Predigt zum Sonntag "Estomihi" - 15.2.2015

Textlesung: Mk. 8, 31 - 38

Und er fing an, sie zu lehren: Der Menschensohn muss viel leiden und verworfen werden von den Ältesten und Hohenpriestern und Schriftgelehrten und getötet werden und nach drei Tagen auferstehen. Und er redete das Wort frei und offen. Und Petrus nahm ihn beiseite und fing an, ihm zu wehren. Er aber wandte sich um, sah seine Jünger an und bedrohte Petrus und sprach: Geh weg von mir, Satan! Denn du meinst nicht, was göttlich, sondern was menschlich ist. Und er rief zu sich das Volk samt seinen Jüngern und sprach zu ihnen: Wer mir nachfolgen will, der verleugne sich selbst und nehme sein Kreuz auf sich und folge mir nach. Denn wer sein Leben erhalten will, der wird's verlieren; und wer sein Leben verliert um meinetwillen und um des Evangeliums willen, der wird's erhalten. Denn was hülfe es dem Menschen, wenn er die ganze Welt gewönne und nähme an seiner Seele Schaden? Denn was kann der Mensch geben, womit er seine Seele auslöse? Wer sich aber meiner und meiner Worte schämt unter diesem abtrünnigen und sündigen Geschlecht, dessen wird sich auch der Menschensohn schämen, wenn er kommen wird in der Herrlichkeit seines Vaters mit den heiligen Engeln.

Liebe Gemeinde!

Es gibt schon so einiges über Jesus in den Evangelien zu lesen, da können wir nur den Kopf schütteln und uns fragen: Wie konnte er nur so sein? Und: Wie passt das denn zu unserem Herrn, der doch sonst so sanft gewesen ist und so freundlich zu den Menschen? Die Geschichte von der Tempelreinigung (Lk.19,45ff) gehört dazu, in der Jesus doch ziemlich aggressiv und handgreiflich gegenüber den Geldwechslern und Taubenverkäufern wird. Und das Zwiegespräch unseres Herrn mit der kanaanäischen Frau (Mt.15,22ff) zählt dazu, der er ziemlich harsche Worte sagt und nicht helfen will, weil sie nicht zum Haus Israel gehört. Und der Abschnitt, den wir eben gelesen haben, zeigt uns auch einen Jesus, der ziemlich heftig auf eine doch gut gemeinte Bemerkung des Petrus reagiert: Der Jünger hatte nur nicht hinnehmen wollen, dass Jesus wirklich den Weg in Leiden und Sterben gehen will und er muss von seinem Meister das hören: "Geh weg von mir, Satan! Denn du meinst nicht, was göttlich, sondern was menschlich ist." Das sind schon harte Worte zu einem Jünger, der seinen Herrn, den er doch liebhat, nur vor Leid und Tod bewahren möchte. - Aber warum hat Jesus hier so scharf reagiert?

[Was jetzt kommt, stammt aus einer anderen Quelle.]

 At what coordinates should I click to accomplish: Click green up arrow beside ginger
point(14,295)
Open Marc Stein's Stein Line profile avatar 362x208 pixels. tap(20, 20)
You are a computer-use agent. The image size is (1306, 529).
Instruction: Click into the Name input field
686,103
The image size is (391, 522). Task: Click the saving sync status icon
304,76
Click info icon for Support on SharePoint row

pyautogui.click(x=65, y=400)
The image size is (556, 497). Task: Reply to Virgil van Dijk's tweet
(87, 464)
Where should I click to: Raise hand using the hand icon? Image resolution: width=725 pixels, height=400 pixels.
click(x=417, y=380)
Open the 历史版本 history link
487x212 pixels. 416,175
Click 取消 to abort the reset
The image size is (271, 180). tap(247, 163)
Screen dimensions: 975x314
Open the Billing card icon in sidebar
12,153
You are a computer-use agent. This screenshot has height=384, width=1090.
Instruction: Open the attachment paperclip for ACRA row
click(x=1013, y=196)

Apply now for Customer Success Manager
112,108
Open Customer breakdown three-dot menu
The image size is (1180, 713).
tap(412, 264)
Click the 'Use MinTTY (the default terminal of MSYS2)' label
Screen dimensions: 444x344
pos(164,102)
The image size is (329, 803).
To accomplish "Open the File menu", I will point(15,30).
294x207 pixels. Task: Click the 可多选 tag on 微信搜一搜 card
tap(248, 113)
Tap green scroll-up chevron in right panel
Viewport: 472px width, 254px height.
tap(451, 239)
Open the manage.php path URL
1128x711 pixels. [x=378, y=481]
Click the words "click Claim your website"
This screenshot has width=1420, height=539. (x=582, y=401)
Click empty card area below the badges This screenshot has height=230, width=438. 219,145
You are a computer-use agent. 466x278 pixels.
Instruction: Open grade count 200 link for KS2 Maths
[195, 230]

Ich kann mir das nur so erklären, dass von den Worten des Petrus die Mitte des Auftrags Jesu berührt worden ist. Das war etwa so, als würde man einer Krankenschwester sagen: Du sollst aber nichts mit kranken Menschen zu tun haben. Oder als verlangte einer von einem Rechtsanwalt, er solle bloß keinen Angeklagten verteidigen.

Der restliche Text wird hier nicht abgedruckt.